### YOUR INSTRUCTIONS
Copy the items below word for word, leaving out the images.

Element and text location data
+-------+

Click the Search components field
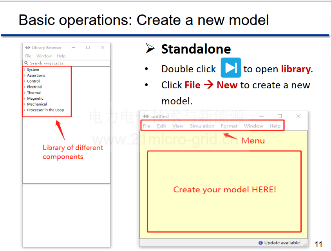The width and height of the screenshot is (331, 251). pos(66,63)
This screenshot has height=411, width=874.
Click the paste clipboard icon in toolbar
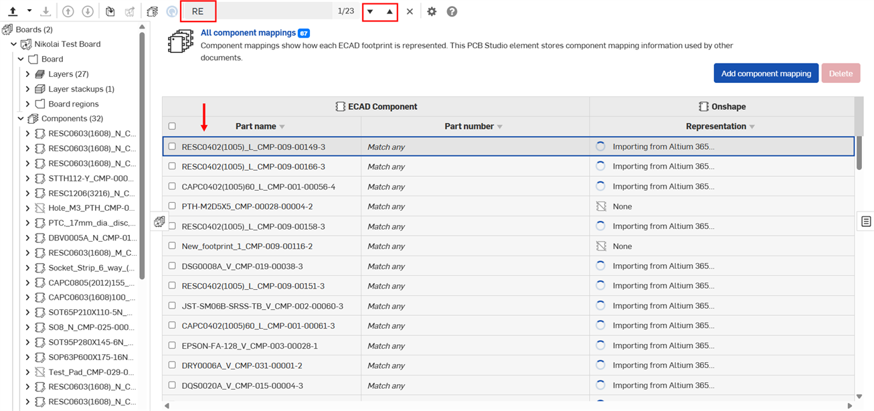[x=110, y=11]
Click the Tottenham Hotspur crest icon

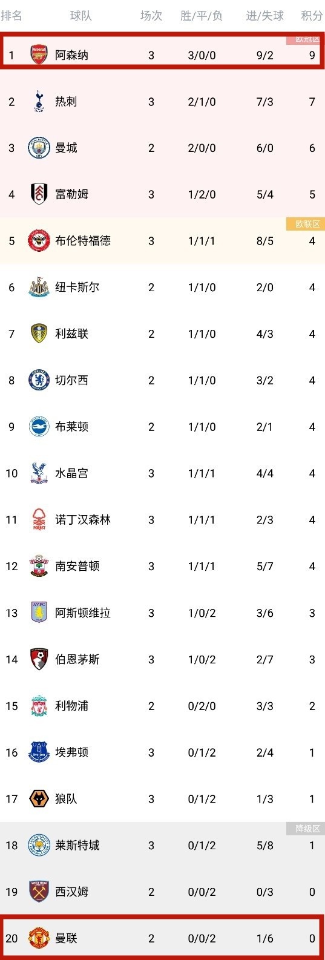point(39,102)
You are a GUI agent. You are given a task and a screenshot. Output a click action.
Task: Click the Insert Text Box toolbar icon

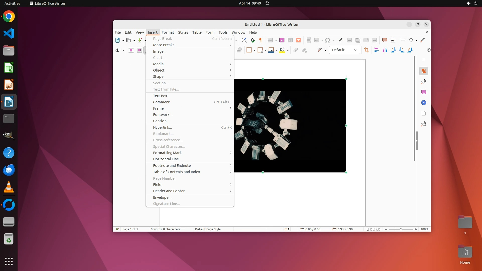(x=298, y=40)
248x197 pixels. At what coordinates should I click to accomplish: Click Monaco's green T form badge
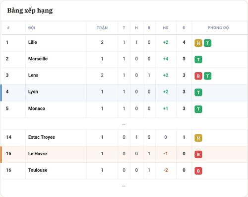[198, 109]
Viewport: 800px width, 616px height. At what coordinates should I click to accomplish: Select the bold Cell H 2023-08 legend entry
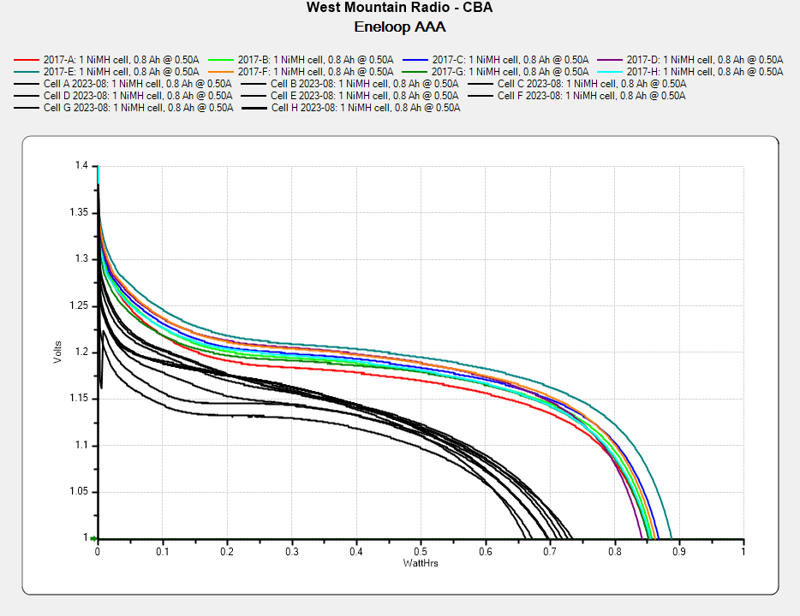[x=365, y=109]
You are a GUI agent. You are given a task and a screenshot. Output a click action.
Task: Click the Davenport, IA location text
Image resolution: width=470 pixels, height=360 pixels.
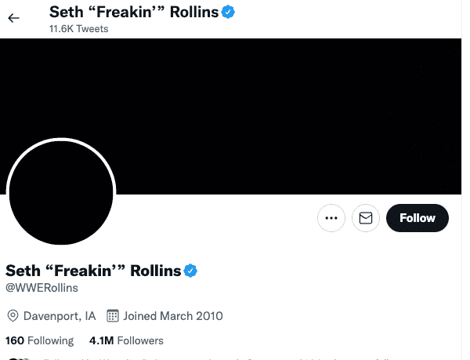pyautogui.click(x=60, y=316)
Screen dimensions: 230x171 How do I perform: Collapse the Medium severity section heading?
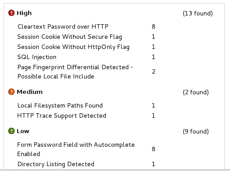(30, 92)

+-------+

### COMPLETE ANSWER
Click the Search components field
The width and height of the screenshot is (331, 251). pos(66,63)
This screenshot has height=411, width=874.
Click the paste clipboard icon in toolbar
[x=110, y=11]
Click the Tottenham Hotspur crest icon

point(39,102)
You are a GUI agent. You are given a task and a screenshot. Output a click action.
Task: Click the Insert Text Box toolbar icon

(x=298, y=40)
248x197 pixels. At what coordinates should I click to accomplish: Click Monaco's green T form badge
[198, 109]
Viewport: 800px width, 616px height. At what coordinates should I click to accomplish: Select the bold Cell H 2023-08 legend entry
[x=365, y=109]
You are a GUI agent. You are given a task and a screenshot. Output a click action.
Task: Click the Davenport, IA location text
Image resolution: width=470 pixels, height=360 pixels.
pyautogui.click(x=60, y=316)
Screen dimensions: 230x171 How do I perform: Collapse the Medium severity section heading?
(30, 92)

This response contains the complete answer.